§ **Exercise objective**
Omit images. Retype all entries verbatim.

———

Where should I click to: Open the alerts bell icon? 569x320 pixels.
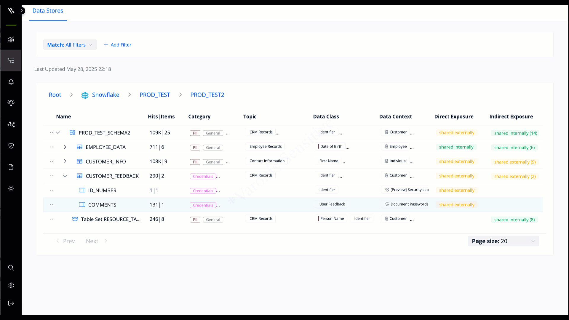[11, 81]
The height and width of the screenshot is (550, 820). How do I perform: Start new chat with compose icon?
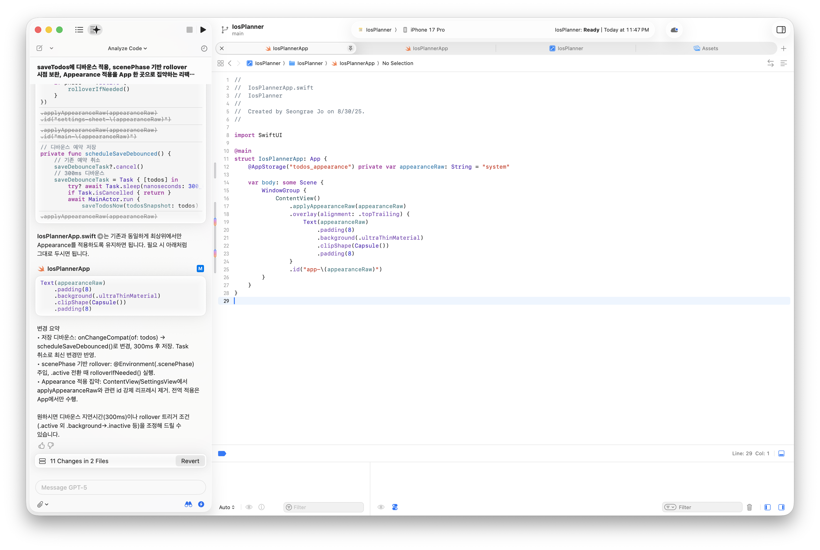click(x=40, y=48)
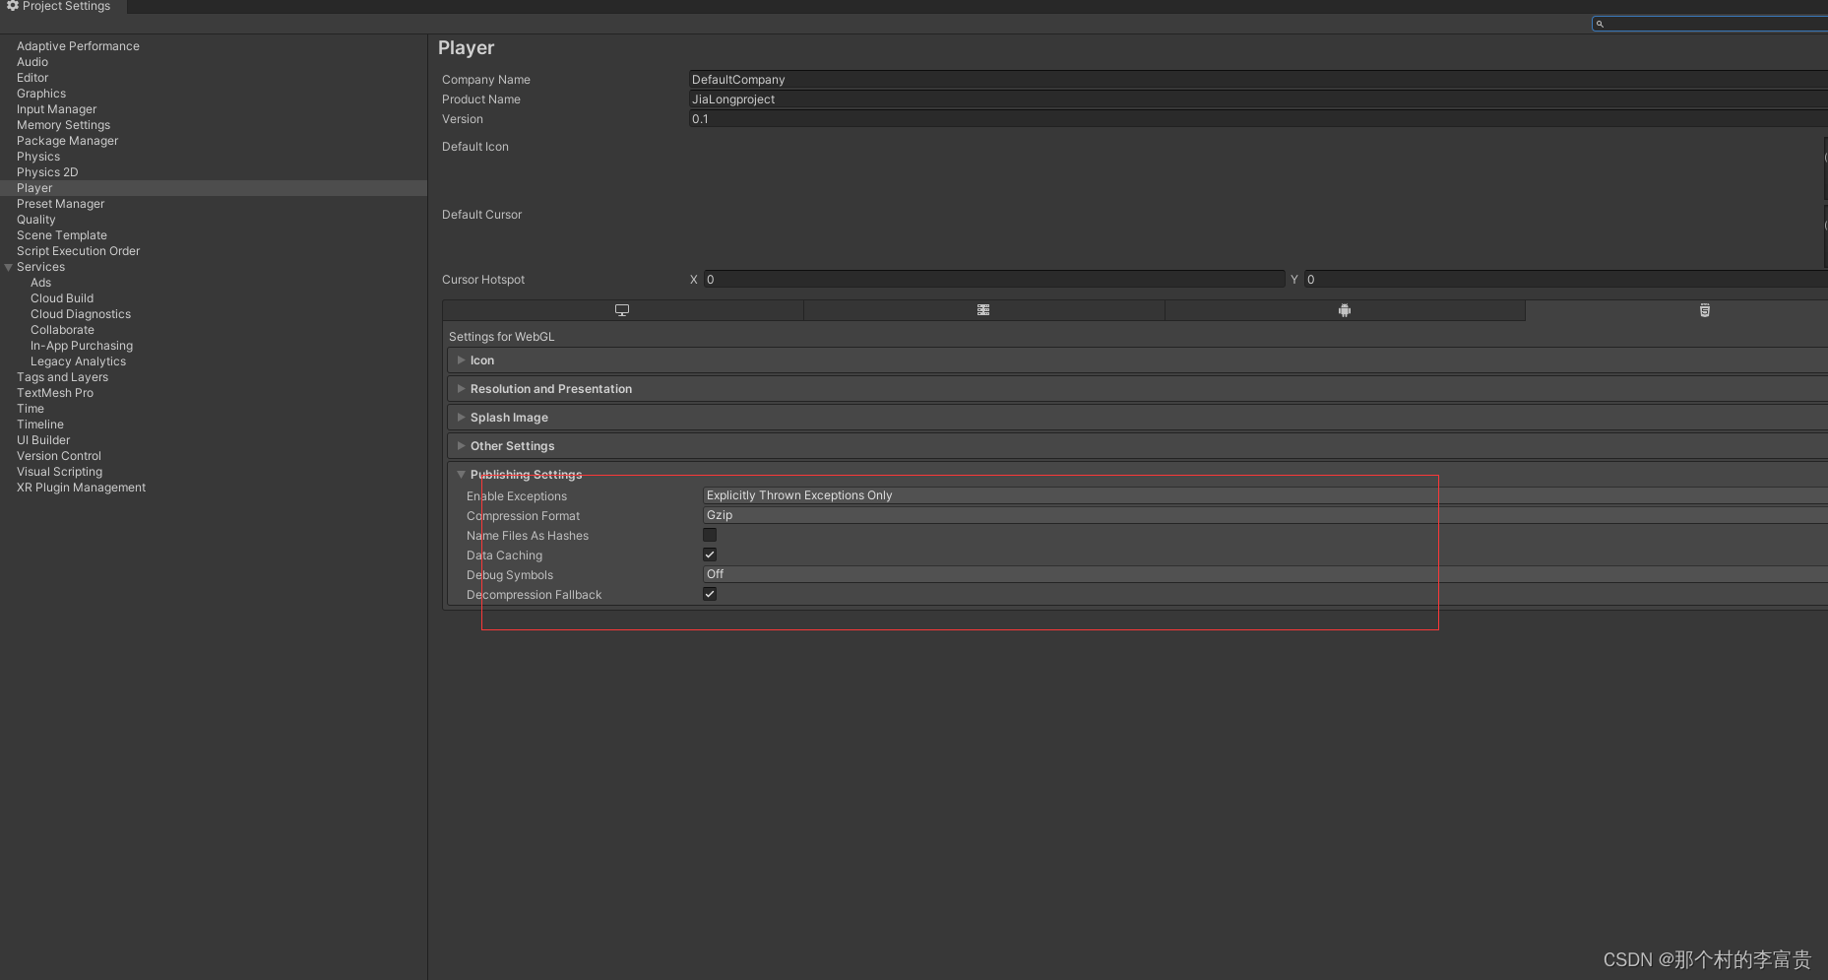Switch to the Standalone platform settings tab
Screen dimensions: 1828x980
pyautogui.click(x=621, y=309)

———

§ **Exercise output**
Where should I click to: Open the alerts bell icon? 569x320 pixels.
[11, 81]
The height and width of the screenshot is (550, 820). How do I perform: Start new chat with compose icon?
click(x=40, y=48)
Switch to the Standalone platform settings tab
Screen dimensions: 1828x980
pyautogui.click(x=621, y=309)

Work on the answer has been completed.